Scandalo spionaggio in Italia: ex agenti segreti a capo di una “fabbrica di dossier”
La Procura di Roma indaga su una presunta organizzazione clandestina chiamata "Squadra Fiore", composta anche da ex membri dei servizi segreti, accusata di aver creato e venduto dossier illegali ottenuti tramite accessi abusivi a banche dati protette.
Un’indagine della Procura di Roma sta gettando luce su una presunta struttura clandestina, la “Squadra Fiore”, accusata di creare dossier illegali su individui e aziende. L’organizzazione, che operava nell’ombra, avrebbe coinvolto ex membri dei servizi segreti e delle forze dell’ordine.
“L’inchiesta, avviata due anni fa a Roma in seguito a documenti provenienti dall’indagine milanese su Equalize (una società d’investigazioni private milanese che è al centro di una vasta inchiesta giudiziaria per presunto dossieraggio illegale e accessi abusivi a banche dati statali) ha visto lunedì un’accelerazione significativa. I Carabinieri del ROS hanno infatti condotto una serie di perquisizioni in diverse località italiane, nell’ambito di un’indagine che lega la “Squadra Fiore” alle accuse mosse nei confronti di Equalize.
Sono 11 le persone coinvolte nell’indagine. Tra i nomi di spicco figurano Giuseppe Del Deo, ex numero due del Dipartimento delle Informazioni per la Sicurezza (DIS), accusato anche di peculato per milioni di euro, e Giuliano Tavaroli, già ex capo della sicurezza di Pirelli e del Gruppo Telecom Italia, noto per il suo coinvolgimento nello scandalo Telecom-SismiCollegamento esterno.

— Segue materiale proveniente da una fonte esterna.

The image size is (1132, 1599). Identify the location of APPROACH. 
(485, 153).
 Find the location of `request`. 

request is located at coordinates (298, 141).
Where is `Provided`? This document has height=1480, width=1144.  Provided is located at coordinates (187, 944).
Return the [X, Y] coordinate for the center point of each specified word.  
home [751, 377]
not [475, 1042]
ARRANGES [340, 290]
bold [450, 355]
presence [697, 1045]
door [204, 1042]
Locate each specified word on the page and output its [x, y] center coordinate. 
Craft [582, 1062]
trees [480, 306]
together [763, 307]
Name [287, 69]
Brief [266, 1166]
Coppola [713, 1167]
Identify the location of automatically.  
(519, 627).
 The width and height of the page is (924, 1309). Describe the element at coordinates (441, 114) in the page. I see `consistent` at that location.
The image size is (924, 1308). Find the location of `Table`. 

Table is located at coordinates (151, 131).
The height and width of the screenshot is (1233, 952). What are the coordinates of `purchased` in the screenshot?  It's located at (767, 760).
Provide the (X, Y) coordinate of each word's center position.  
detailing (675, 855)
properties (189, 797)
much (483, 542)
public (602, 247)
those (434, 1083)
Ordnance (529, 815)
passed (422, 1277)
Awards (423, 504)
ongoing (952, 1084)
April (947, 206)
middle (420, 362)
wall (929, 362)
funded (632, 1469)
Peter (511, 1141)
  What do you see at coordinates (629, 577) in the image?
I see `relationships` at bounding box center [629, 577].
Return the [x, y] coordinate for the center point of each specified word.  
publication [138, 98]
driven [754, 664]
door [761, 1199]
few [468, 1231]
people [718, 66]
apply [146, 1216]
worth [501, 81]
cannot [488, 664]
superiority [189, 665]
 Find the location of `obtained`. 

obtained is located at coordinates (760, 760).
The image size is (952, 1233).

Il servizio del TG 20.00 della RSI del 20 aprile 2026:
I pubblici ministeri contestano, a seconda delle posizioni, reati che vanno dall’associazione a delinquere all’accesso abusivo a sistema informatico e truffa. Secondo l’accusa, il gruppo avrebbe acquisito e commercializzato informazioni riservate, estrapolate illecitamente da banche dati nazionali protette, in cambio di denaro. Questi dossier, commissionati da imprenditori, professionisti e intermediari finanziari, sarebbero stati utilizzati per spionaggio industriale o su persone fisiche.
Intercettazioni e i fondi illeciti
Le indagini avrebbero rivelato l’intento degli indagati di “raccogliere nelle mani di una sola holding” l’intera galassia delle aziende italiane che si occupano d’intercettazioni. Il ROS ha inoltre accertato “le rivelazioni dell’esistenza di specifici atti d’indagine nell’ambito degli accertamenti disposti nel procedimento in corso”.
Un’intercettazione da una delle 5’000 chat depositate nell’indagine milanese su Equalize, che ha viaggiato in parallelo con quella romana, offre uno spaccato del modus operandi del gruppo. Un membro della squadra scrive all’hacker Samuele Calamucci: “Se rispetti le regole, i soldi non saranno un problema, ricordati che loro sanno tutto anche quello che non dici. Se sei leale, i problemi li risolviamo noi: il fine comune è quello di risolvere i problemi non crearne”.
Accessi abusivi e linguaggi in codice
Per quanto riguarda Tavaroli, i magistrati di piazzale Clodio lo accusano, insieme ad altri tre indagati, di aver compiuto “accessi abusivi a sistemi informatici di interesse per l’ordine e la sicurezza pubblica”. Gli indagati avrebbero utilizzato “apparecchi di comunicazione protetti (definiti ‘citofoni’), utenze con intestatari fittizi” e si sarebbero avvalsi di consulenti e committenti esteri (“l’americano”) e nomi di copertura come “naufrago, mezzochilo, corazziere, legno, legnetto, juventino”.
L’indagine prosegue per fare piena luce su questa complessa rete di dossieraggio e illegalità.